Красное и белое, дорогое и нищее, утонченное и грубое - в этом не было никакой разницы, имели смысл лишь «ангельские перышки», добавляемые мною в напиток. Нет, это не новый вид синтетических наркотиков, как можно подумать из крикливого названия. Это всего лишь невесомые белоснежные перья, оставленные ангелами. Во всяком случае, так гласит легенда. Во всяком случае, так показывает практика. Смешно, правда? Перья, ангелы, небеса…. Лично для меня было чересчур, когда фигура речи стала повседневностью, когда библейские сюжеты стали предметом спекуляции, хотя, возможно, все это началось намного раньше появления «перьев»…. Эти маленькие перышки возносили души людей на небеса и возвращали обратно лишь часть. Попробовав раз, каждый стремился «улететь» снова и снова, пока полностью не исчезал. Да, да, именно «не исчезал». Все, кто когда-либо употреблял перья, бесследно исчезли. Обрели ли они покой и счастье, честно, я не знаю. Никто, никогда не говорил, что там за порогом облаков, за туманным взглядом в пустоту, но каждый снова и снова улетал без эмоций, без страданий или угрызений. Самое интересное, по крайней мере, для меня, во всей этой истории было то, что я понятия не имею, кто придумал всю эту историю с перьями, кто их открыл, кто употребил первым, кто развил теорию обитаемых небес. Уж, явно, не мои посетители. Эти субъекты не говорят ровным счетом ничего. Просто приходят, пьют перья, затем уходят. Единственное, что я замечаю, что с каждым разом в них все меньше и меньше эмоций, чего-то живого, блеска, юмора, света, а затем они вовсе не приходят. Значит, все. Значит, на небе. Говорят, достигнуть нирваны можно полностью отрешившись от всех чувств. Достигают ли они просветления? Как это вообще связано со счастьем и, вообще, является ли счастье целью? Может счастье – это ошибка? Я не знаю.

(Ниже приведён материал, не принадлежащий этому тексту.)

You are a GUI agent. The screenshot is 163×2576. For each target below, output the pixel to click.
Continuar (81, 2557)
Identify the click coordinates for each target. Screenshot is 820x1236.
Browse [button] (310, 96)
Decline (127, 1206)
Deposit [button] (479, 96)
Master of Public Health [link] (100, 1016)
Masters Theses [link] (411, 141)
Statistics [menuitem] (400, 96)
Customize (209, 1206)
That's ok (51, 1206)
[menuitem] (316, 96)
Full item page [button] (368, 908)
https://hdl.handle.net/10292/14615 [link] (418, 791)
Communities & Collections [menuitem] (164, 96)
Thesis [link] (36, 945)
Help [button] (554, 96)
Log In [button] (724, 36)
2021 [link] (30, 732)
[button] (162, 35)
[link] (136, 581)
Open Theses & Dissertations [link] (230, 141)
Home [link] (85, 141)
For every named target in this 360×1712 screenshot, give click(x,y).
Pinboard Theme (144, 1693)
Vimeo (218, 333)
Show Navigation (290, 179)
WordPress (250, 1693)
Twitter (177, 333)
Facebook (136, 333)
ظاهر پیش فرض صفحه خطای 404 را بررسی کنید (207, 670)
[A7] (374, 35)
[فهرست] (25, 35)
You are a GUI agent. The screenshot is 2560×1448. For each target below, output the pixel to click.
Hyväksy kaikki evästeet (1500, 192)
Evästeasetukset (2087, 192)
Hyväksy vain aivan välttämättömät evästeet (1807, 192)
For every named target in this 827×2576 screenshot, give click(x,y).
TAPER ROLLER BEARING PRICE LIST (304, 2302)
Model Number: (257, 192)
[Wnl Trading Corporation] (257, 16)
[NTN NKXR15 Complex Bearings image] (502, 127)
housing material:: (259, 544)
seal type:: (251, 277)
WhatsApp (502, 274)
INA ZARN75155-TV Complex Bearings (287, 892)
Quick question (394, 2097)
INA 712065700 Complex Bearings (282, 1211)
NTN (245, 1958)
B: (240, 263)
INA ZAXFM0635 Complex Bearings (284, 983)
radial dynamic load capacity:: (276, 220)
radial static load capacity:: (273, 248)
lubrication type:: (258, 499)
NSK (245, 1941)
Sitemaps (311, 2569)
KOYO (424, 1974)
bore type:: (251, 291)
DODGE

Сначала я думал о морально-этической составляющей своего бизнеса, но затем понял, что это ничем не хуже, чем иметь игорный клуб, или ликероводочный завод, или юридическую фирму, или быть коллектором. Каждый сам по себе, каждый делает выбор, каждый живет по своим законам.

Я отнес заказ своим посетителям. Поставив на стол напитки, я пожелал им счастливого пути. Женщина удивилась, мужчина ухмыльнулся, хотя, возможно, мне показалось.

 

Мой день начинается с кофе и заканчивается виски. Я не вступаю в полемику ни с сатанистами, ни с попами, караулящими меня у выхода из магазина. Все эти искатели правды и истины, в конечном счете, заканчивают свои дни (во всяком случае, на Земле) за столиком у окна в моем магазине. Быть может, я единственный, кто видел пятерых антихристов и семерых мессий, однако после перьевого коктейльчика они сворачивали свои проповеди. Если честно, я ходил в церковь, если честно, я верю, что все это не может быть просто так.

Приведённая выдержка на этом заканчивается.